— START Selected extract —

One embodiment of the operation of the electronic interface device 100 when interfacing with a host 118 is shown in FIG. 3. After the device 100 powers up at 170, it enumerates as a CCID device at 174, as explained above with reference to FIG. 2. The electronic interface device then monitors communications with the host 118 at 178 to detect at 180 a command by the host 118 to switch to the HID protocol. As previously explained with reference to FIG. 2, the host 118 provides this command at 156 if the application running on the host 118 or device 100 has determined at 150 that the host 118 is not equipped with a CCID driver. In response to receiving the command from the host 118, the electronic interface device 100 re-enumerates as a HID device equipped with a mass storage device at 184. The electronic interface device then implements a soft disconnect from the host 118 at 184 and re-enumerates as a HID device equipped with a mass storage device. The electronic interface device 100 may then be used with a host 118 that does not have a CCID driver, as explained above with reference to FIG. 2.

From the foregoing it will be appreciated that, although specific embodiments of the invention have been described herein for purposes of illustration, various modifications may be made without deviating from the spirit and scope of the invention. For example, although the electronic interface device embodiment shown in FIG. 1 uses a USB port to interface with a host, other types of communication interfaces, such as communications ports and/or communication links, may be used. Also, the description of the electronic interface device embodiment shown in FIG. 1 describes the use of a personal computer as the host, the host may be another type of electronic interface device such as a smart-card reader, a bank teller machine, or a security system, to name a few. Accordingly, the invention is not limited except as by the appended claims.

— END Selected extract —
— START Source data —

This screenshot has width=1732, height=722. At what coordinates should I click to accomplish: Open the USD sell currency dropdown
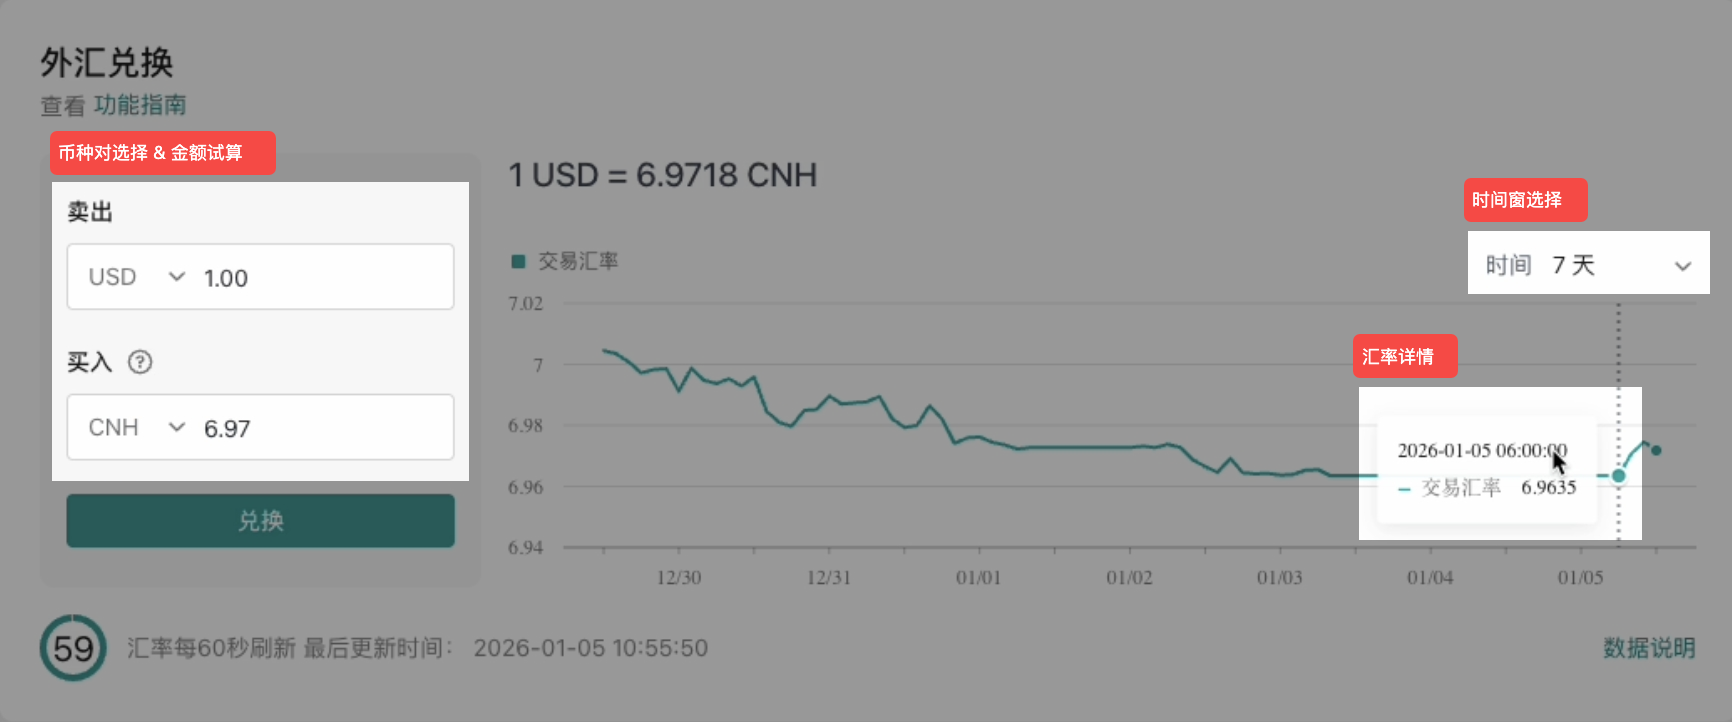pyautogui.click(x=135, y=277)
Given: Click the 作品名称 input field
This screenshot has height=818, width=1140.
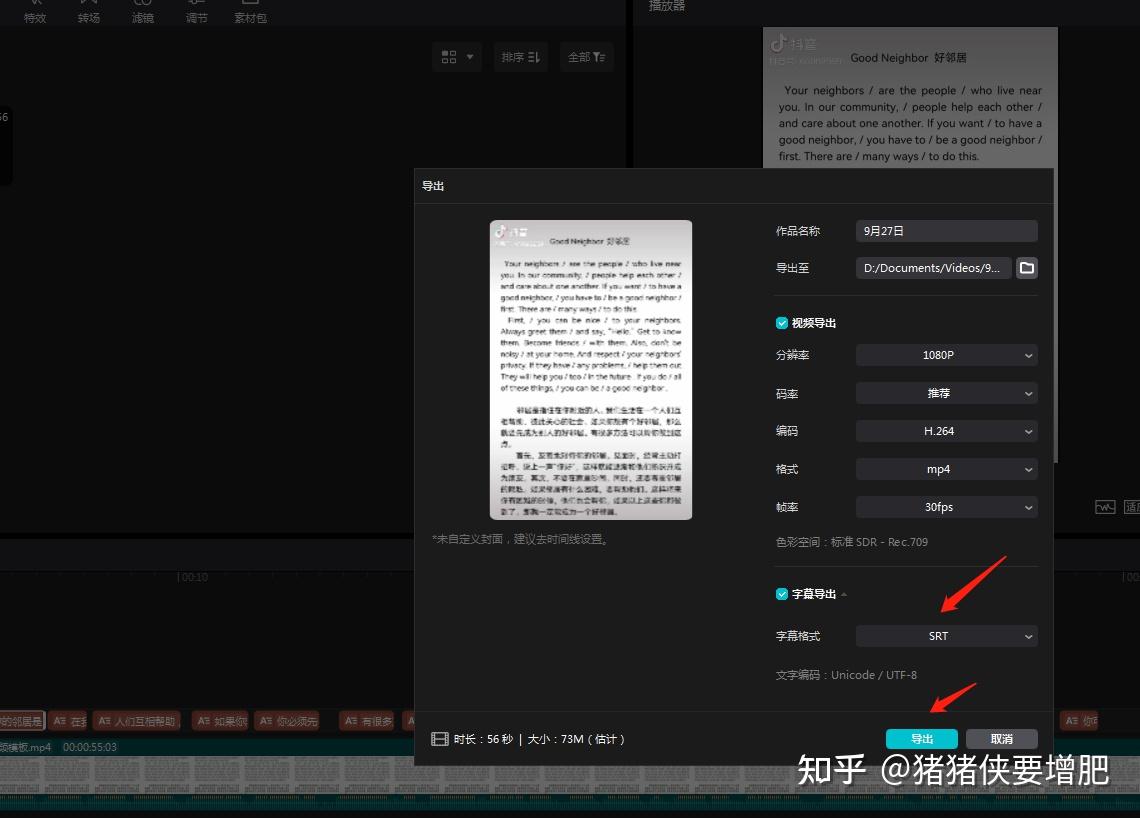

— END Source data —

■ Problems to solve
• a. For each statement about the patent text on the electronic interface device, answer yes or no and quote the words of the text that decide it. (i) After powering up, the device enumerates as a CCID device. (ii) The host sends the command to switch to the HID protocol when the host has a CCID driver. (iii) A bank teller machine is named as a possible host.
• b. In the patent text on the electronic interface device, rewrite the passage starting with "From the foregoing" and going on through "the appended claims.", substituting "desktop workstation" for "personal computer".
• c. Resume the patent text on the electronic interface device after its final sentence.

■ Responses per task
• a.
(i) Yes: "After the device 100 powers up at 170, it enumerates as a CCID device at 174"
(ii) No: "if the application running on the host 118 or device 100 has determined at 150 that the host 118 is not equipped with a CCID driver"
(iii) Yes: "the host may be another type of electronic interface device such as a smart-card reader, a bank teller machine, or a security system"

• b.
From the foregoing it will be appreciated that, although specific embodiments of the invention have been described herein for purposes of illustration, various modifications may be made without deviating from the spirit and scope of the invention. For example, although the electronic interface device embodiment shown in FIG. 1 uses a USB port to interface with a host, other types of communication interfaces, such as communications ports and/or communication links, may be used. Also, the description of the electronic interface device embodiment shown in FIG. 1 describes the use of a desktop workstation as the host, the host may be another type of electronic interface device such as a smart-card reader, a bank teller machine, or a security system, to name a few. Accordingly, the invention is not limited except as by the appended claims.

• c.
Claims

1. An electronic interface device, comprising:

a non-volatile memory;

a communications interface coupled to the non-volatile memory device, the communications interface being configured for communications alternately using a first communications protocol and a second communications protocol that is different from the first communications protocol; and

a controlling device configured to control the operation of the communications interface and the non-volatile memory device, the controlling device being structured to cause the communications interface to initially attempt to communicate using the second communications protocol, and, if the communications interface is unable to communicate using the second communications protocol, to cause the communications interface to attempt to communicate using the first communications protocol.

2. The electronic interface device of claim 1 wherein the second communications protocol comprises a CCID protocol.

3. The electronic interface device of claim 2 wherein the first communications protocol comprises a HID protocol.

4. The electronic interface device of claim 1 wherein, after causing the communications interface to attempt to communicate using the second communications protocol, the controlling device is operable to cause the communications interface to attempt to communicate using the first communications protocol responsive to a request command.

5. The electronic interface device of claim 1 wherein the controlling device comprises:

a processor; and

an application program stored in the non-volatile memory.

6. The electronic interface device of claim 1 wherein the electronic interface device further comprises a cryptographic engine and a cryptographic key management system.

7. An electronic system, comprising:

a host; and

an electronic interface device having a non-volatile memory and a communications interface coupled to the non-volatile memory device and the host, the communications interface communicating with the host using one of a first communications protocol and a second communications protocol that is different from the first communications protocol, the communications interface initially attempting to use the second communications protocol, and, if the host is not equipped with a driver for the second communications protocol, the communications interface attempts to communicate using the first communications protocol.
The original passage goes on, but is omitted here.